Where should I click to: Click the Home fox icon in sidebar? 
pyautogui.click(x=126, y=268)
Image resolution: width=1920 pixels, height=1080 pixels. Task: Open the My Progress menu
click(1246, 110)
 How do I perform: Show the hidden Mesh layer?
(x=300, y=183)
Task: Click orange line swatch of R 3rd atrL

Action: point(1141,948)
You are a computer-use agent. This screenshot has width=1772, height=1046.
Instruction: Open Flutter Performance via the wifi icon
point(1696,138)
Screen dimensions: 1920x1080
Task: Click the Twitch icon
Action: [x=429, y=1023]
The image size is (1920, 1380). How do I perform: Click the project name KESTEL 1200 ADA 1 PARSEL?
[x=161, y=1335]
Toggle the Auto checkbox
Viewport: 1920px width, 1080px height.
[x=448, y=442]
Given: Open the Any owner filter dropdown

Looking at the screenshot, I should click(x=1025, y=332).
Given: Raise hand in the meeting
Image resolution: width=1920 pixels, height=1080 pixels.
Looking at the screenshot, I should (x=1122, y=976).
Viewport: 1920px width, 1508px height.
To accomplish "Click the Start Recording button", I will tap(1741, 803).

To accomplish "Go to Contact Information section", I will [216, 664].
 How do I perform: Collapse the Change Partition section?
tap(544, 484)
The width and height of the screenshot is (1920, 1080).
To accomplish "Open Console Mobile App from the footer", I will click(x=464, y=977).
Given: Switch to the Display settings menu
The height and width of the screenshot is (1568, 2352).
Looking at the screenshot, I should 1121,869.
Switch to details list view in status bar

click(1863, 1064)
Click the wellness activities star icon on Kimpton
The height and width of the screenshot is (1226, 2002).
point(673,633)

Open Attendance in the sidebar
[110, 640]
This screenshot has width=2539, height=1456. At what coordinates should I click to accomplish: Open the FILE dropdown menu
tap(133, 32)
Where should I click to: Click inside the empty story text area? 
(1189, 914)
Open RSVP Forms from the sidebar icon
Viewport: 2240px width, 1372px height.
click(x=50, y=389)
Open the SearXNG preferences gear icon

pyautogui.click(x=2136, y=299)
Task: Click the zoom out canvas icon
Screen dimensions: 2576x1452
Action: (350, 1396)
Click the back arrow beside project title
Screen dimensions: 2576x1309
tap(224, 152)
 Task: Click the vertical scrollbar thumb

· · · ·

* **EXERCISE OBJECTIVE**:
Could you write out, exactly as they stand, only the lines above that begin at the line with "Given: Switch to the Display settings menu" and stop after the line with "Task: Click the zoom out canvas icon"?

* **ANSWER SPACE**:
Given: Switch to the Display settings menu
The height and width of the screenshot is (1568, 2352).
Looking at the screenshot, I should 1121,869.
Switch to details list view in status bar

click(1863, 1064)
Click the wellness activities star icon on Kimpton
The height and width of the screenshot is (1226, 2002).
point(673,633)

Open Attendance in the sidebar
[110, 640]
This screenshot has width=2539, height=1456. At what coordinates should I click to accomplish: Open the FILE dropdown menu
tap(133, 32)
Where should I click to: Click inside the empty story text area? 
(1189, 914)
Open RSVP Forms from the sidebar icon
Viewport: 2240px width, 1372px height.
click(x=50, y=389)
Open the SearXNG preferences gear icon

pyautogui.click(x=2136, y=299)
Task: Click the zoom out canvas icon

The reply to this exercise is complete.